Gross Domestic Product (GDP), a broad measure of the health of the economy, rose a seasonally adjusted 0.6 percent, in line with forecasts and the same rate as the previous quarter.

"The increase in construction reflected higher investment in both residential and non-residential buildings," Stats NZ national accounts senior manager Gary Dunnet said.

However, service sector industries, which make up about two-thirds of the economy, grew 0.2 percent - the weakest quarterly growth in more than six years.

Consumers and tourists trimmed their spending with retail and accommodation spending falling slightly, while a slowing housing market was reflected in reduced real estate sector returns.

Primary industries were also softer, falling for a second quarter in a row as dry spells in some parts of the country affected dairy production.

However, there were signs that increased government spending is starting to flow through in health and social welfare spending.

The GDP-per capita, which is a measure of the country's standard of living, eased to 0.1 percent growth for the quarter

The annual growth rate was 2.5 percent, unchanged from the previous quarter.

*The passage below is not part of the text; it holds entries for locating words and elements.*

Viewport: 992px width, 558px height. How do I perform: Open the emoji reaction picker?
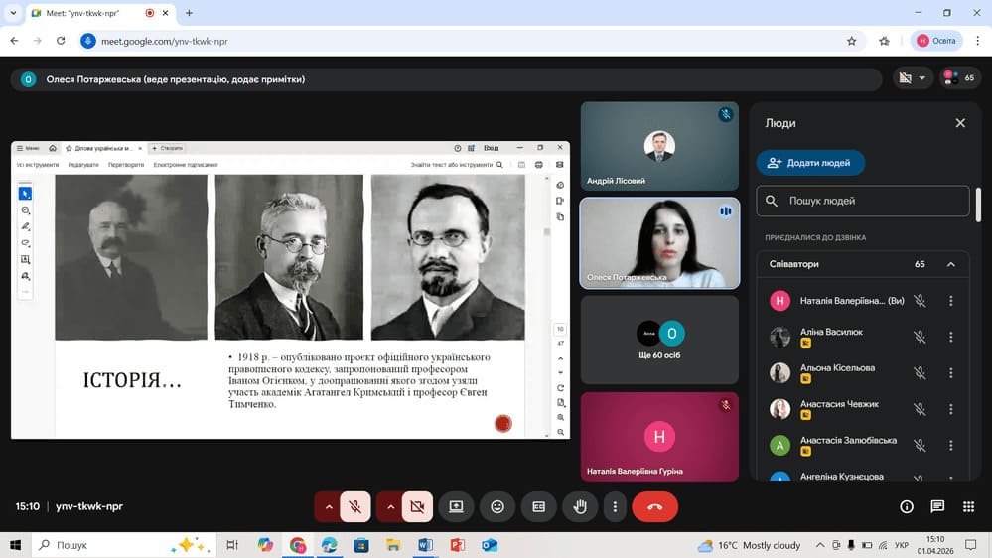pyautogui.click(x=497, y=506)
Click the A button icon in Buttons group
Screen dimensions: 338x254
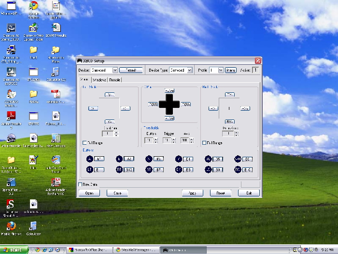(89, 159)
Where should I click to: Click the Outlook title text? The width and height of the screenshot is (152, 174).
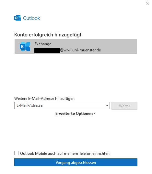pos(31,18)
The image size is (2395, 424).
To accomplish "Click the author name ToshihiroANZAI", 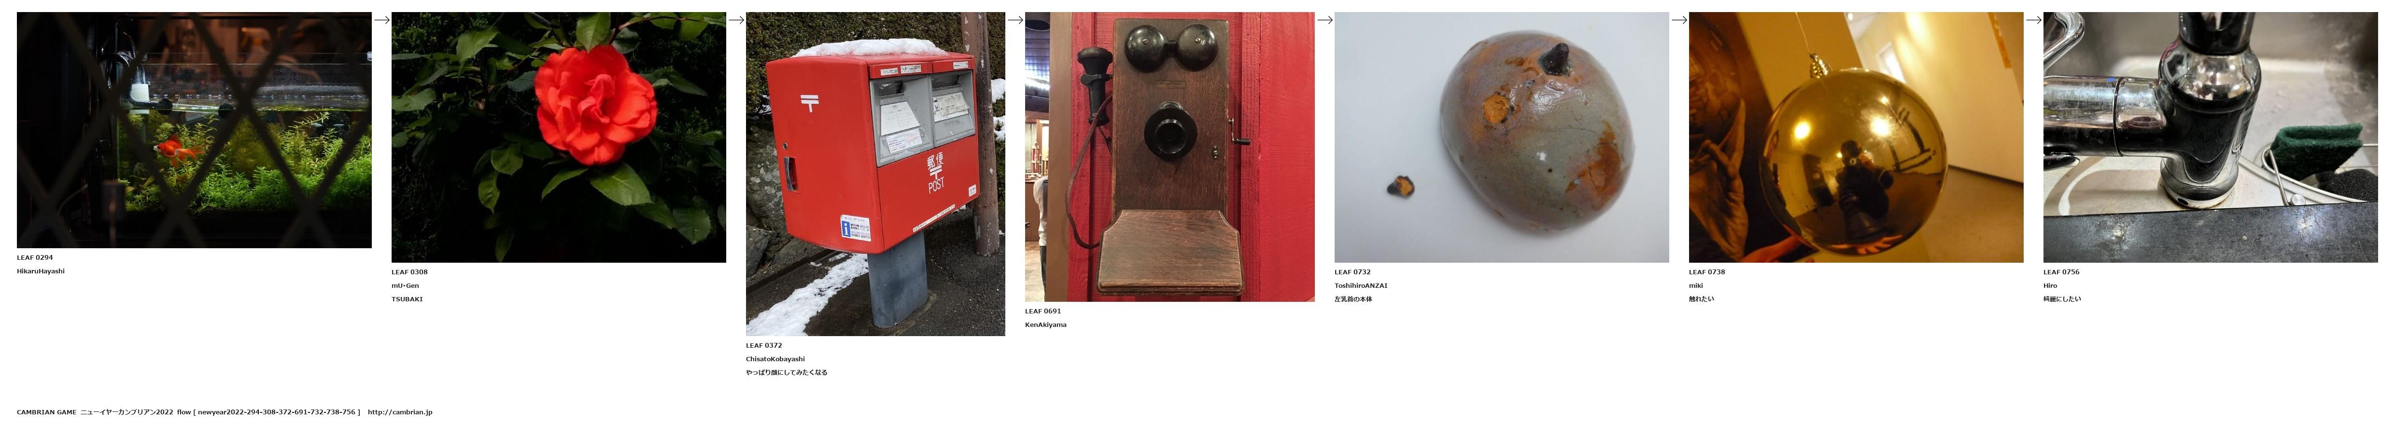I will click(1361, 285).
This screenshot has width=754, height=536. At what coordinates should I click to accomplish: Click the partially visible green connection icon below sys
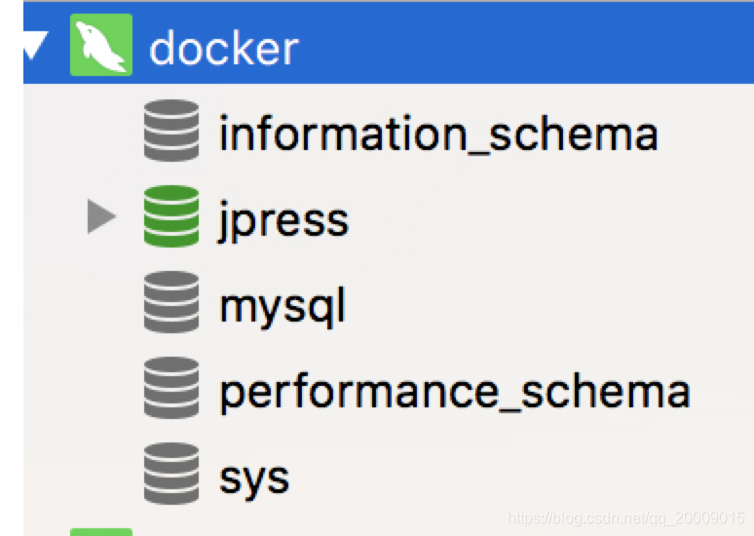click(x=101, y=532)
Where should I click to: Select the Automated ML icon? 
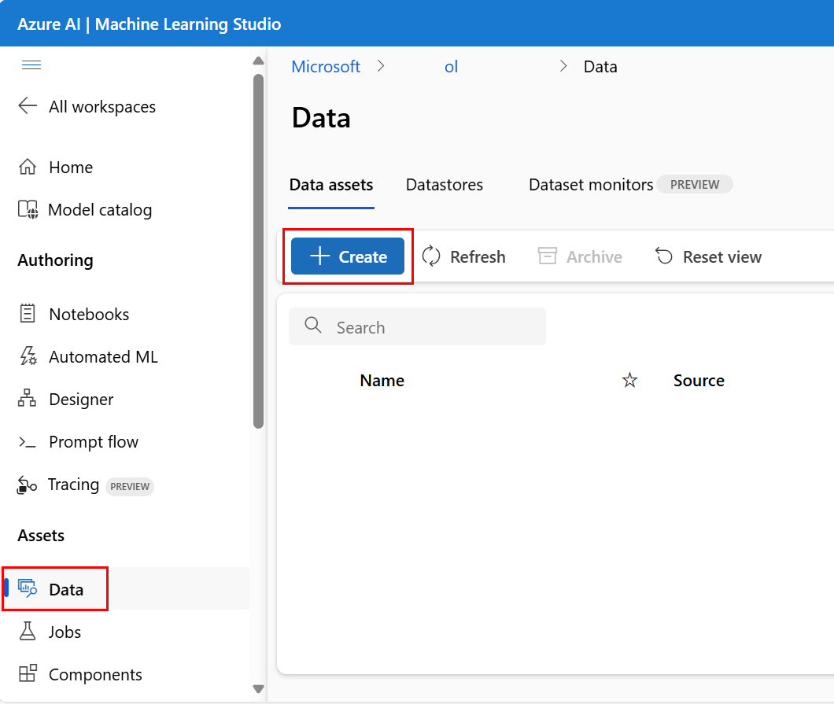point(27,356)
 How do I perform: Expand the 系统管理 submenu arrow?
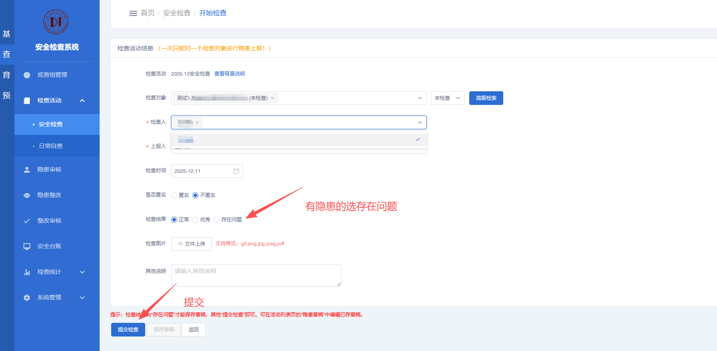[x=82, y=298]
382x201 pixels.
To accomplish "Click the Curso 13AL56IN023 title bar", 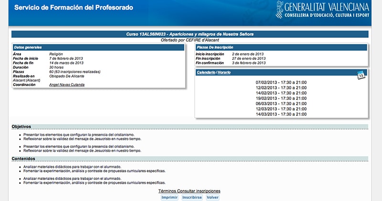I will pos(190,34).
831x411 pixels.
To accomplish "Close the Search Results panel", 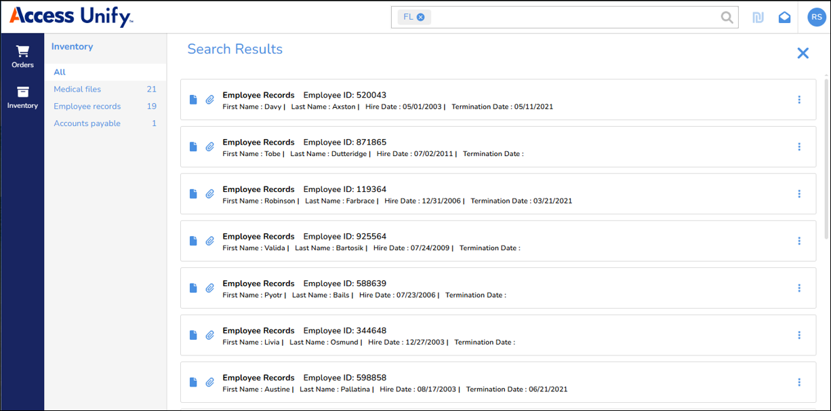I will pos(803,53).
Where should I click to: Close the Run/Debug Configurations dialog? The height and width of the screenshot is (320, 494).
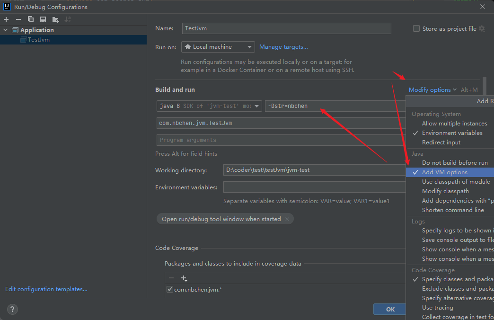[483, 7]

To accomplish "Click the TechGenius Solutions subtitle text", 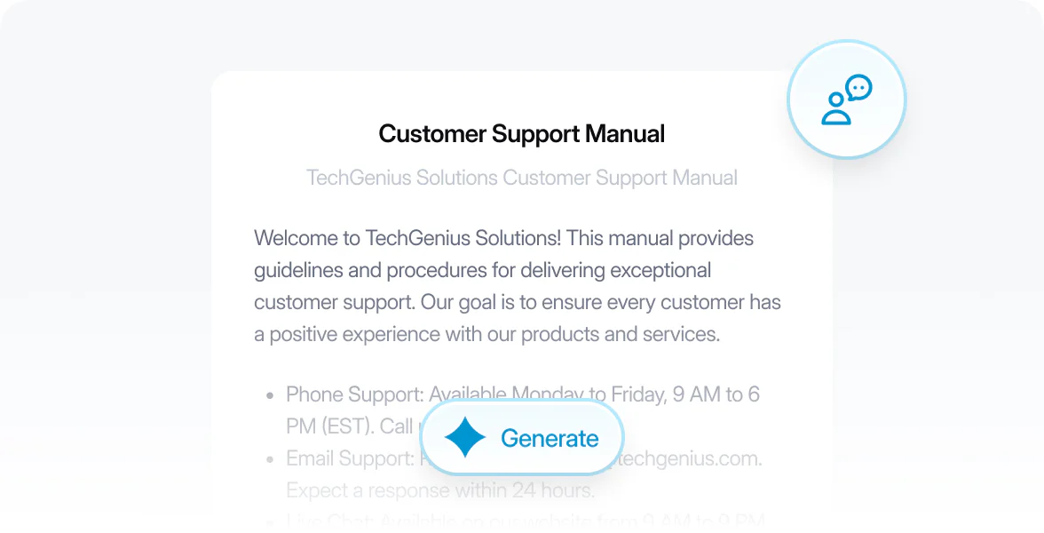I will (522, 178).
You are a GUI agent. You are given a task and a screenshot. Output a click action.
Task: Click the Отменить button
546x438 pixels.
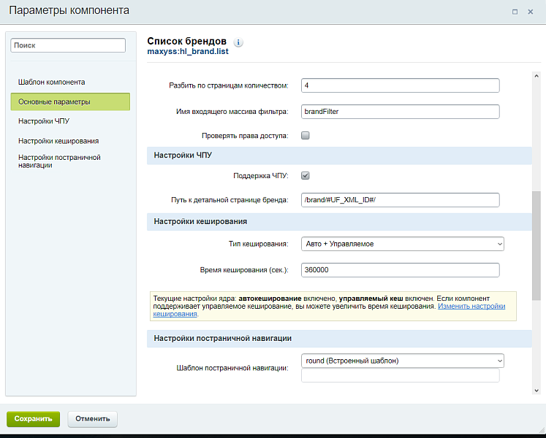(x=92, y=419)
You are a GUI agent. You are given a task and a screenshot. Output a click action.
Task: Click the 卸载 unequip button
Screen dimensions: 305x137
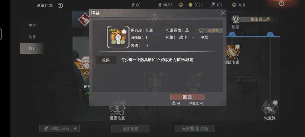tap(187, 97)
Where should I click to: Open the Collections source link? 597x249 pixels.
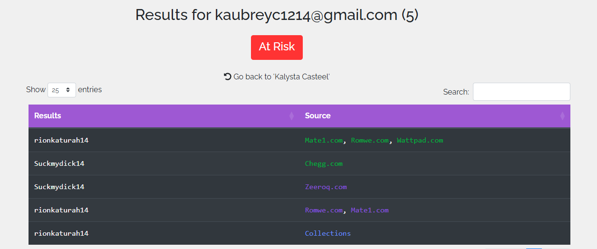328,233
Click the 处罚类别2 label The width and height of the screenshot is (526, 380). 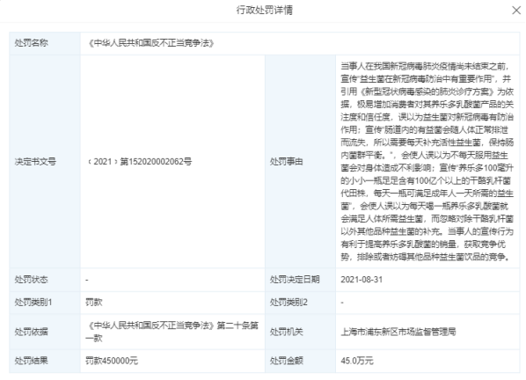coord(289,303)
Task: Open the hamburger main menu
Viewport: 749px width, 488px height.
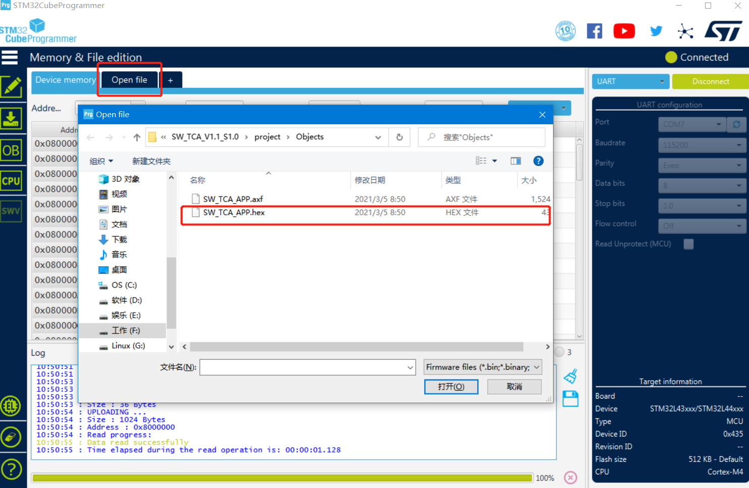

The New Zealand dollar gained more than a third of a cent after the release.

More recent economic releases have pointed to a slowing activity with some forecasters picking that annual growth will slow to 2 percent or lower.

An economist said the data was relatively strong in the headline but softer in the detail and the outlook was uncertain, which might prompt the Reserve Bank to follow its May cut in the official cash rate (OCR) to a record low 1.5 percent, with another cut.

"The Q1 GDP result on its own may not convince the RBNZ that further stimulus is needed. However, subdued business confidence and the continued deterioration in global economic conditions may sway the RBNZ to cut the OCR (official cash rate) at least once more," ASB chief economist Nick Tuffley said.